Sunday, 5 August 2012

Good Fascism, Bad Fascism

Can anybody explain to me the difference between the scenes depicted in Leni Riefenstahl's 1934 film Triumph of the Will and the opening ceremony of the Olypnics?

Albert Speer's son, Albert Speer, also an architect, believes that architects are not social engineers. He is misleading of course when it comes to the minutiae of designing buildings; the concept of "defensible space" is just one example. But in terms of overall vision and intent, architects are generally just executives who carry out the will of their sponsor.

A while ago, Bryan Ferry got into trouble:
 In an interview with a German magazine, he described Albert Speer's buildings and Leni Riefenstahl's movies as 'beautiful'. The tabloids savaged him and he apologised, explaining that his comments had been taken out of context and that they did not mean that he approved of the Nazi regime. (Telegraph).
There seems to me to be a bit of doublethink going on. You can debate the beauty or otherwise of Speer père's work, but you can hardly call bricks and mortar Fascist. In this respect, context is everything.

That is not what people believe. They generally believe that if you get offered an apple by Hitler, it is a bad apple, but if you get offered an apple by Mother Theresa, it is a wonderful apple.

If I described the opening ceremony of the not to be mentioned event, as a "Cathedral of Light", a triumph of will, a celebration of physical perfection and dominance, can you really, with hand on heart, tell me you know if I am talking about Nuremberg in 1934 or London in 2012?

A bit of a stink

The Twitter situation continues to make headlines (see below). As if the police did not get the message from the judiciary about the slender chances of convicting noxious use of the platform, another Twit was arrested, a 17 year-old, for making unpleasant comments, this week. It gets worse; a granny in some cafe was allegedly accused by the waitress of being stinky. The granny was so upset that she dialled 999 and the plod duly came out to the restaurant to remonstrate with the waitress and the management.

I wonder how the police have the time to do this. Shouldn't they be looking out for real criminals? Of course, as far as I know, no crime had been committed. The only way you could get nicked these days for this sort of thing is to publish a criminal libel, that is, communicating to a third party a libel about another which alludes to a criminal offence. Of course, if you come from certain minorities and feel in any way slighted, the cops will be all over you with condescending bounty. Had this granny some sense, she would have either put up or shut up. If she demonstrably did not smell she could have sued the cafe for slander. Of course, this option would have cost her money and the chances of winning would have been slim indeed.

This is play-ground stuff. He hit me, Miss. She pulled my hair, Miss. I am unsure why some people have lost the ability to stand up for themselves and must, at considerable waste of time and resources, use 999 as a first resort, but I have a theory.

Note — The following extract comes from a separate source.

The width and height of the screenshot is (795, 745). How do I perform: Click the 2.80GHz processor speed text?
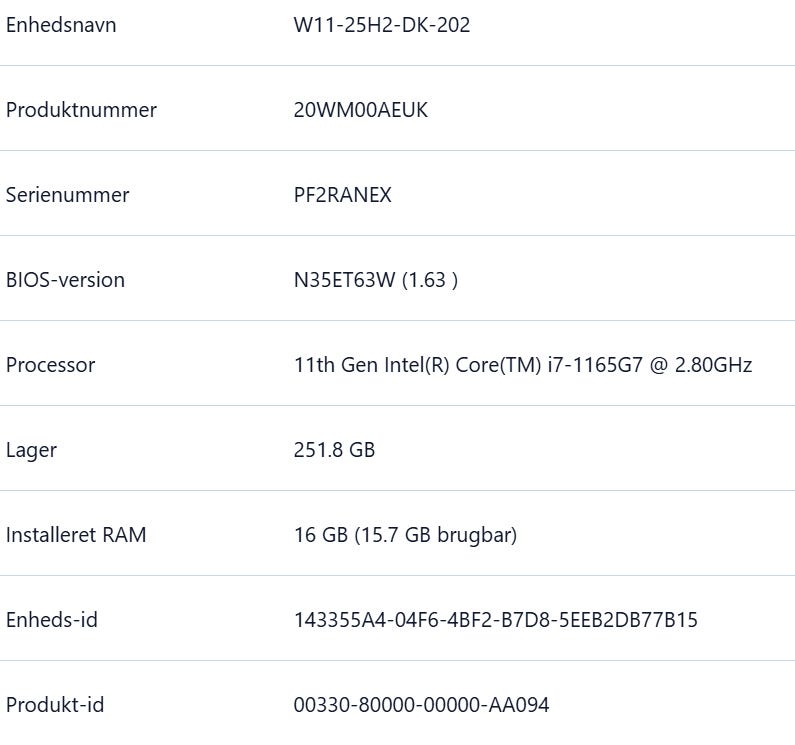(713, 365)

People lack meaning in their lives. There is no focus. Most have a second-hand set of experiences gained by watching television. Deep down they know this is not real, but it makes them delude themselves for a moment that, having watched a program about Norway, they know about Norway.

Norway and Women who stink? It's all part of the simulacra; copies of copies of life which suppress the ability to think. What you end up with is shock and surprise. People are now so far removed from reality that almost anything can bring on an attack of the vapours. People buy chicken in Tescos, but it it does not convey the reality of animals whose existence consists of being injected with antibiotics, caged in squalor, so that their short, uncomfortable life can end in a shrink-wrap package with a picture of a jolly farmer on them.

People object to fox-hunting but that merely shows how arbitrary they are about animal suffering. If they really cared that much the meat industry would have collapsed long ago. It did not, because the comfort zone of dissonance is sufficient to protect them from anything that smells bad.

When the veil is lifted, for a moment, perhaps in a cafe or a public encounter, is there any wonder that the reaction is utter shock?